(DATA SUPPLIED begins)

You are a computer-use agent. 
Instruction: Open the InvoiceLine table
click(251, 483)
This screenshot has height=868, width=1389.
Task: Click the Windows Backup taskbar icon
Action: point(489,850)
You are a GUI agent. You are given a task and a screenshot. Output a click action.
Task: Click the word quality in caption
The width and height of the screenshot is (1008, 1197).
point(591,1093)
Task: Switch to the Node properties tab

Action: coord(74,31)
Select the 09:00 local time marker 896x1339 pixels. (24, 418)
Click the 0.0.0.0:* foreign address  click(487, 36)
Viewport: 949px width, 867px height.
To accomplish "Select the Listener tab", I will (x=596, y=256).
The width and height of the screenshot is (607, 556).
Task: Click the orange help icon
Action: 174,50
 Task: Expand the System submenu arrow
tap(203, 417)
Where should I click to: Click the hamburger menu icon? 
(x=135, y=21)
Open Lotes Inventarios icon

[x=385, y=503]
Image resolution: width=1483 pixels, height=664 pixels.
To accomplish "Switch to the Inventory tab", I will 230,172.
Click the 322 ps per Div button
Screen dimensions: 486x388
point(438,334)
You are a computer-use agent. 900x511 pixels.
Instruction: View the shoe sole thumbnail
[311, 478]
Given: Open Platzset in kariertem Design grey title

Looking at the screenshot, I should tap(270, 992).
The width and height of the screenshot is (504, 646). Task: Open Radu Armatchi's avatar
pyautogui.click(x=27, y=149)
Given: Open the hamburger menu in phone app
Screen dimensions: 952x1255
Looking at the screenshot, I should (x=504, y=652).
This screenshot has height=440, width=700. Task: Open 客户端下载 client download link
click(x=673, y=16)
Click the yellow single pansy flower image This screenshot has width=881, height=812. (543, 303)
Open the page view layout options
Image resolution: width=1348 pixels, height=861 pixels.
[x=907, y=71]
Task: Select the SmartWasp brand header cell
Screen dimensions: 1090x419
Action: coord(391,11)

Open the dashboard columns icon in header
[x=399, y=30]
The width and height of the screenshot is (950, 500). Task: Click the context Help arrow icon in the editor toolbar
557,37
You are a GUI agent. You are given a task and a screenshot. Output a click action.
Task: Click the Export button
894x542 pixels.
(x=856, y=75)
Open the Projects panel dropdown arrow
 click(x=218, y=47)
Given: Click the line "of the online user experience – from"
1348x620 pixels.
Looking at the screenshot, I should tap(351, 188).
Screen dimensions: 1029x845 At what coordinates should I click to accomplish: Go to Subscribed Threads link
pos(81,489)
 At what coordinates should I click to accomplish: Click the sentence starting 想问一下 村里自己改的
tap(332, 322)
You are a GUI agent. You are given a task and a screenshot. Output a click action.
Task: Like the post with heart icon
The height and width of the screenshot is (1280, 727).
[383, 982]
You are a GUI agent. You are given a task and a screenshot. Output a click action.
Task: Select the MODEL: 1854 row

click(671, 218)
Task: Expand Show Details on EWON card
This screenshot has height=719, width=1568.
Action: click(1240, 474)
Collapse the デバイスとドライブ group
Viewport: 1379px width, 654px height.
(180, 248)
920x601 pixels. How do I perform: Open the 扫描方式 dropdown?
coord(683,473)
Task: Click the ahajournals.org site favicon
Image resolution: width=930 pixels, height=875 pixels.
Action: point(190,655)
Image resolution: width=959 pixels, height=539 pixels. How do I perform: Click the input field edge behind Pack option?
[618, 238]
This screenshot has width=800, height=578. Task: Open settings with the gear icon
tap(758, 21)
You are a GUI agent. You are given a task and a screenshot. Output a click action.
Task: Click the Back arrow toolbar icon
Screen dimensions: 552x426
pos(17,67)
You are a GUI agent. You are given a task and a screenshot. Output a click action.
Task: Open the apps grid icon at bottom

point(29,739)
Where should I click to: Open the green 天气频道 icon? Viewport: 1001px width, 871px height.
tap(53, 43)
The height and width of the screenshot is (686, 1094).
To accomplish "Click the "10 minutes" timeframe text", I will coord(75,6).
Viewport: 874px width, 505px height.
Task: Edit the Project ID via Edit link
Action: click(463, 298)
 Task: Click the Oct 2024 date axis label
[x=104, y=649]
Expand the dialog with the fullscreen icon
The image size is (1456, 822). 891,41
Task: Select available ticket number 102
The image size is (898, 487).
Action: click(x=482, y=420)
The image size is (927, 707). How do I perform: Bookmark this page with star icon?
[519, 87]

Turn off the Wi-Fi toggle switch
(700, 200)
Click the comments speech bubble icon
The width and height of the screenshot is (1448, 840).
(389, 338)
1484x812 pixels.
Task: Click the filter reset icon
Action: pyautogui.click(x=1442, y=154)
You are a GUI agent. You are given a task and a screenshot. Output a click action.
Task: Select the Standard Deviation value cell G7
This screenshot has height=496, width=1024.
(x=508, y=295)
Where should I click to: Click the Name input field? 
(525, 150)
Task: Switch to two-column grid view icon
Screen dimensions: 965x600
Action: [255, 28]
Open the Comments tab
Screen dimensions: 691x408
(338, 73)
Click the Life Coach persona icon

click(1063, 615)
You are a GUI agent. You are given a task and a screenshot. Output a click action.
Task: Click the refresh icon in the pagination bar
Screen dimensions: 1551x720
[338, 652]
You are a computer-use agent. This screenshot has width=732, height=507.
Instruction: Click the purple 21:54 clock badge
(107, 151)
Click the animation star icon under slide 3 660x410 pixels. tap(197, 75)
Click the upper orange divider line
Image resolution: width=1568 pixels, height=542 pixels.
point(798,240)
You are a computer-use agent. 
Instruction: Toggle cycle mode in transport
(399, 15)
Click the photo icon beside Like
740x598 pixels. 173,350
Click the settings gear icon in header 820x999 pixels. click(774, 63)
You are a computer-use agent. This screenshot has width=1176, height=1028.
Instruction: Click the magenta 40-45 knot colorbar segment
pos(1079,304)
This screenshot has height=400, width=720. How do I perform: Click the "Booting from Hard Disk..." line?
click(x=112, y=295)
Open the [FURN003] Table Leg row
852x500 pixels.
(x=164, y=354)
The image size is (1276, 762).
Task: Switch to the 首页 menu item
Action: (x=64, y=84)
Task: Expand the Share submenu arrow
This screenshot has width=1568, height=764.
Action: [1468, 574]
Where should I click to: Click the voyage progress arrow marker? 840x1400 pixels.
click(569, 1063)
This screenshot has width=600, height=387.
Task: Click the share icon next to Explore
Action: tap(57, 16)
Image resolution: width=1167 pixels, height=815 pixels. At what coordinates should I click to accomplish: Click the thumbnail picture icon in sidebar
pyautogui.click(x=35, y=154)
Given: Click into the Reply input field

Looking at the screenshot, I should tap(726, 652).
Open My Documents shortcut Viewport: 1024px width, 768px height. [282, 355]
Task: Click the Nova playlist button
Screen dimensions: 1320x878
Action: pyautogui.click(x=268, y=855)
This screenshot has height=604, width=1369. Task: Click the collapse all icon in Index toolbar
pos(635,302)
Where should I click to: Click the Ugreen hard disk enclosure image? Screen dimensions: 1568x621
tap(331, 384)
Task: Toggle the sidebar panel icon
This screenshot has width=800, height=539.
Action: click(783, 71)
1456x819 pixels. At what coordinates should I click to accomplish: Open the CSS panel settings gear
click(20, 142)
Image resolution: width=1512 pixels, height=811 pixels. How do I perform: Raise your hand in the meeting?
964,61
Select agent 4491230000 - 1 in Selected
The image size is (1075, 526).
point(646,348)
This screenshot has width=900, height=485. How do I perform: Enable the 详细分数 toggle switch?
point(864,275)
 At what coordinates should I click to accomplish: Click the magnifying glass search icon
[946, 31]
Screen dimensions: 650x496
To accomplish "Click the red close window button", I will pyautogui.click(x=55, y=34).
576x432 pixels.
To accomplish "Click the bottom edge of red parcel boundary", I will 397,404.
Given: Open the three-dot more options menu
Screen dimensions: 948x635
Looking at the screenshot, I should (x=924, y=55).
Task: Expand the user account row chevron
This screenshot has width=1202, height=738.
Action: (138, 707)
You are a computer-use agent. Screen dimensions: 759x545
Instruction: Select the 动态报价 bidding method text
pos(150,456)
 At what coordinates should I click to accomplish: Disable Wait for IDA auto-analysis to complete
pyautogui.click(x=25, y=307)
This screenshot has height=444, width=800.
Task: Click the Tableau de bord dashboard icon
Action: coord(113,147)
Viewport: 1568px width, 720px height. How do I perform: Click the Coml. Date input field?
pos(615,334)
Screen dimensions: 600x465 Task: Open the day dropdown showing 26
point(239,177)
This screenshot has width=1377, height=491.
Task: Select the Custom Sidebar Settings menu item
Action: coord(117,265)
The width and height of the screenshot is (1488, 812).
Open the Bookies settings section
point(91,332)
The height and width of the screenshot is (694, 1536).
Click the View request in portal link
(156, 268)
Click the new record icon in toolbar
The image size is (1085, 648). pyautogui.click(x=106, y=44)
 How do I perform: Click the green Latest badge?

(DATA SUPPLIED ends)

### ASSIGNED TASK
Your answer should consist of the lines from the line with "has width=1176, height=1028." to the line with "Screen dimensions: 650x496" above, repeated exactly, both ends included.

### ANSWER SECTION
You are a computer-use agent. This screenshot has width=1176, height=1028.
Instruction: Click the magenta 40-45 knot colorbar segment
pos(1079,304)
This screenshot has height=400, width=720. How do I perform: Click the "Booting from Hard Disk..." line?
click(x=112, y=295)
Open the [FURN003] Table Leg row
852x500 pixels.
(x=164, y=354)
The image size is (1276, 762).
Task: Switch to the 首页 menu item
Action: (x=64, y=84)
Task: Expand the Share submenu arrow
This screenshot has width=1568, height=764.
Action: [1468, 574]
Where should I click to: Click the voyage progress arrow marker? 840x1400 pixels.
click(569, 1063)
This screenshot has width=600, height=387.
Task: Click the share icon next to Explore
Action: tap(57, 16)
Image resolution: width=1167 pixels, height=815 pixels. At what coordinates should I click to accomplish: Click the thumbnail picture icon in sidebar
pyautogui.click(x=35, y=154)
Given: Click into the Reply input field

Looking at the screenshot, I should tap(726, 652).
Open My Documents shortcut Viewport: 1024px width, 768px height. [282, 355]
Task: Click the Nova playlist button
Screen dimensions: 1320x878
Action: pyautogui.click(x=268, y=855)
This screenshot has height=604, width=1369. Task: Click the collapse all icon in Index toolbar
pos(635,302)
Where should I click to: Click the Ugreen hard disk enclosure image? Screen dimensions: 1568x621
tap(331, 384)
Task: Toggle the sidebar panel icon
This screenshot has width=800, height=539.
Action: click(783, 71)
1456x819 pixels. At what coordinates should I click to accomplish: Open the CSS panel settings gear
click(20, 142)
Image resolution: width=1512 pixels, height=811 pixels. How do I perform: Raise your hand in the meeting?
964,61
Select agent 4491230000 - 1 in Selected
The image size is (1075, 526).
point(646,348)
This screenshot has width=900, height=485. How do I perform: Enable the 详细分数 toggle switch?
point(864,275)
 At what coordinates should I click to accomplish: Click the magnifying glass search icon
[946, 31]
Screen dimensions: 650x496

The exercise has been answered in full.